Use the lakeFS Hadoop FileSystem

If you’re using lakeFS on top of S3, this mode will enhance your application’s performance. In this mode, Spark will read and write objects directly from S3, reducing the load on the lakeFS server. It will still access the lakeFS server for metadata operations.
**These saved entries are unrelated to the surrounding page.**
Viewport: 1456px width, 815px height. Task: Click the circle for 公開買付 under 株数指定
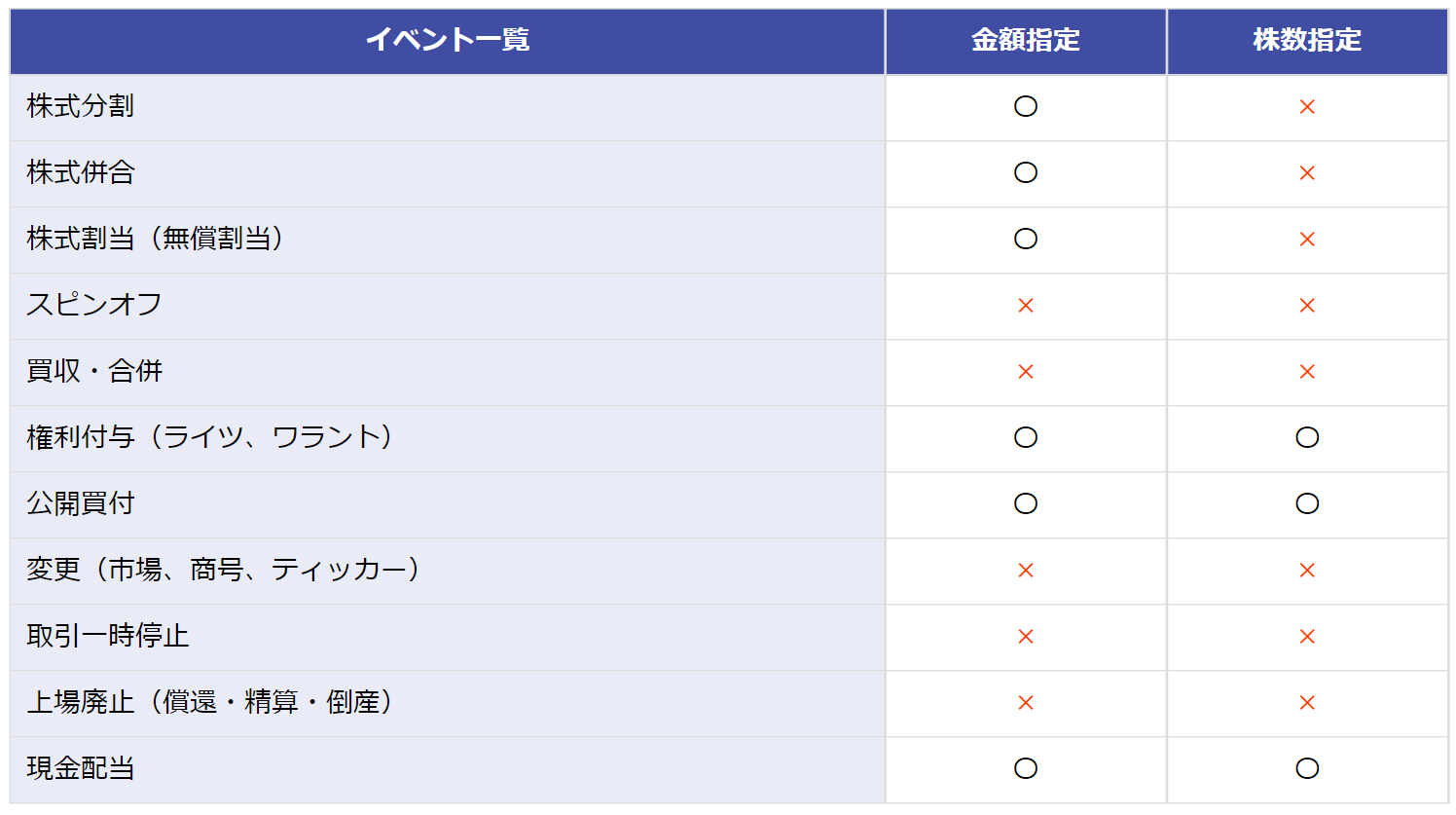pos(1307,503)
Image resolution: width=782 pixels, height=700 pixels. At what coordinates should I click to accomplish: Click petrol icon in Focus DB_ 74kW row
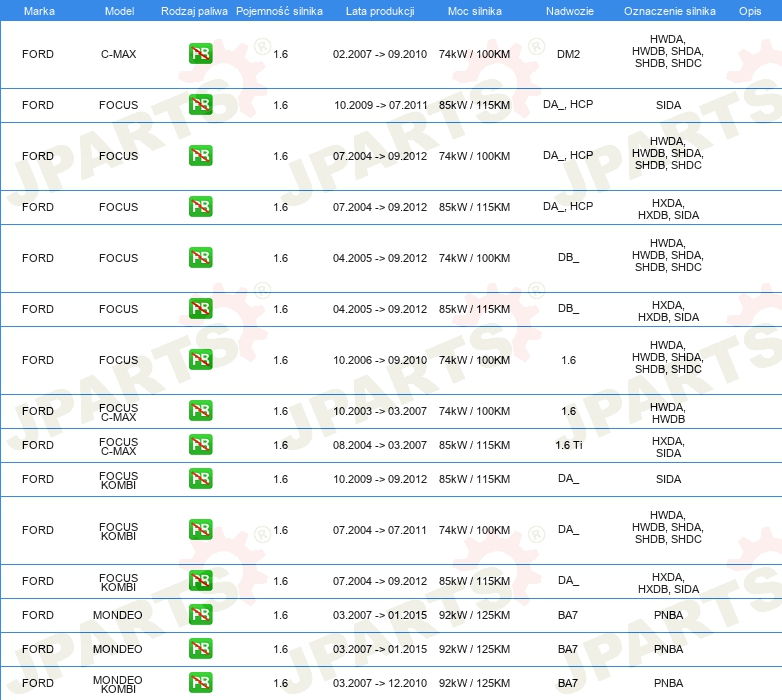[x=200, y=258]
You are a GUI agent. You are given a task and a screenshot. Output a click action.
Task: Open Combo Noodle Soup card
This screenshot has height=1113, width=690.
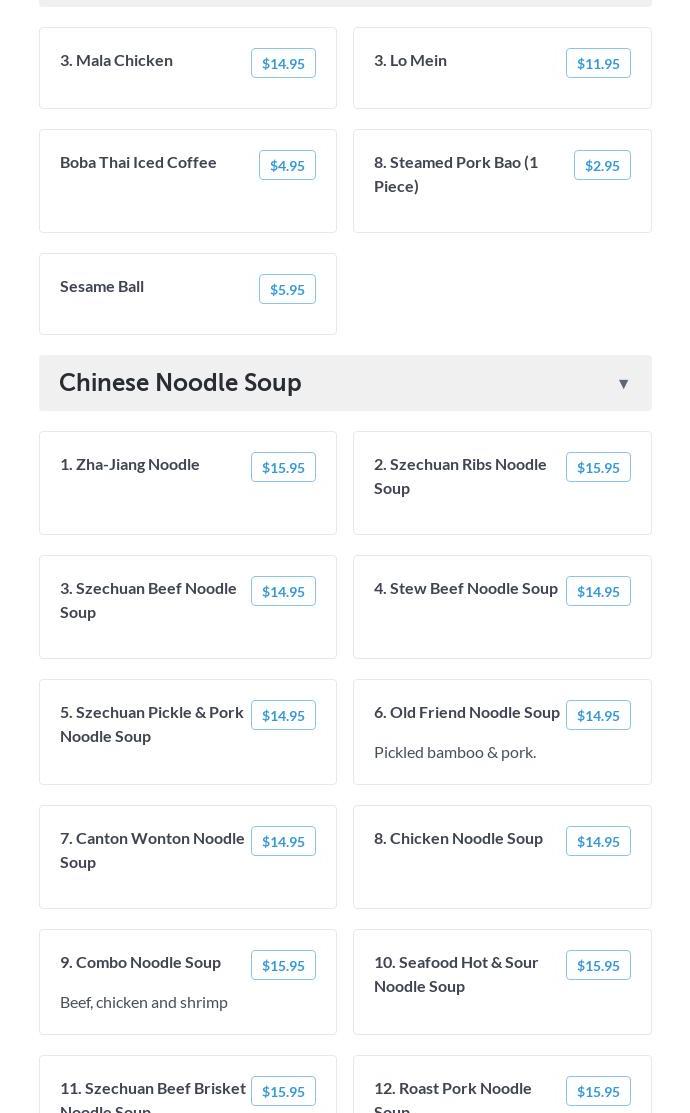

After configuring the lakeFS Hadoop FileSystem below, use URIs of the form lakefs://example-repo/ref/path/to/data to interact with your data on lakeFS.

Installation

Add the package to your spark-submit command:

  --packages io.lakefs:hadoop-lakefs-assembly:0.1.10

Add the hadoop-lakefs-assembly jar to your Databricks cluster. Under compute ➡️ Libraries Add a Maven package as follows:

Install a Maven package with the io.lakefs:hadoop-lakefs-assembly:0.1.10 coordinates.

Once installed, it should look something like this:

Databricks - Adding the lakeFS client Jar

Alternatively, follow this step by step Databricks integration tutorial, including lakeFS Hadoop File System, Python client and lakeFS SPARK client.

Configuration

Configure the S3A filesystem with your S3 credentials (not the lakeFS credentials). Additionally, supply the fs.lakefs.* configurations to allow Spark to access metadata on lakeFS:

Hadoop Configuration Value
fs.s3a.access.key Set to the AWS S3 access key
fs.s3a.secret.key Set to the AWS S3 secret key
fs.lakefs.impl io.lakefs.LakeFSFileSystem
fs.lakefs.access.key Set to the lakeFS access key
fs.lakefs.secret.key Set to the lakeFS secret key
fs.lakefs.endpoint Set to the lakeFS API URL

The lakeFS Hadoop FileSystem uses the fs.s3a.* properties to directly access S3. If your cluster already has access to your buckets (for example, if you’re using an AWS instance profile), then you don’t need to configure these properties. permissions.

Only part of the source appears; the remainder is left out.